Freiwillige Rentenversicherungsbeiträge als Ärztin möglich und sinnvoll?

von
einefrage

Meine Frau ist Ärztin und hat sich damals von der gesetzlichen Rentenversicherungspflicht befreien lassen. Da die Rechtslage damals so war, hat sie sich „ihre“ Rentenversicherungsbeiträge auszahlen lassen (waren nur ein paar hundert Euro, aus einer studentischen Nebentätigkeit, so dass keine Zeiten registriert sind).
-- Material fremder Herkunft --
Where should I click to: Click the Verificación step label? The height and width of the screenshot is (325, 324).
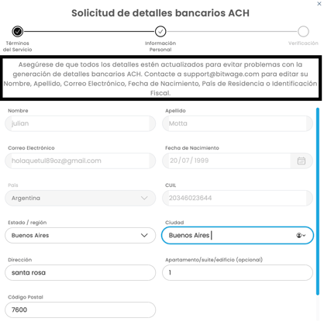pyautogui.click(x=303, y=43)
Mittlerweile haben wir 2 Kinder für die sie ja Entgeltpunkte und Anrechnungszeiten in der GRV erhält (bis zum 10. Geburtstag des jüngsten Kindes?!). Lohnt es sich vor diesem Hintergrund ggf. freiwillige Beiträge (Mindestbeitrag) in die gesetzliche Rentenversicherung zu zahlen (um z.B. eine Rente mit 63 aufgrund 35-jähriger Versicherungszeit erzielen zu können, auch die Rendite ist ja – vergleichsweise zu einer privaten Rentenversicherung nicht so schlecht) und ggf. auch für die Schulzeit nachzuzahlen (16-17 Lebensjahr)? Darf Sie das als „befreite“ überhaupt? Meine Frau ist noch unter 45 Jahre alt.

von
haesvau

Sind die Kinder vor oder ab dem 1.1.92 geboren worden? Bei Geburt ab 1/92 -und Erziehung durch ihre Frau- hätte sie bereits die Wartezeit für eine Regelaltersrente ab 67 erfüllt. Die Zahlung von freiwilligen Beiträgen scheint dann nicht mehr sinnvoll zu sein.
Zu empfehlen wäre eine Beratung bei einer A- und B-Stelle der DRV.

von Experte/in Experten-Antwort

Der Besuch einer Beratungsstelle der Rentenversicherung ist wirklich angezeigt. Ob und ggf. wie viele Monate an Kinderberücksichtigungszeiten bis zum 10. Geburtstag anzuerkennen sind, hängt unter anderen auch davon ab, ob Ihre Frau sich zwischenzeitlich selbständig gemacht hat. Auch wenn die Kinder nach dem 01.01.1992 geboren sind, kann eine frw. Versicherung - auch unter Renditegesichtspunkten- durchaus noch Sinn machen. In den Beratungsstellen der Deutschen Rentenversicherung können Probeberechnungen durchgeführt, bzw. veranlasst werden, die das Ergebnis der Zahlung oder Nachzahlung frw. Beiträge simulieren.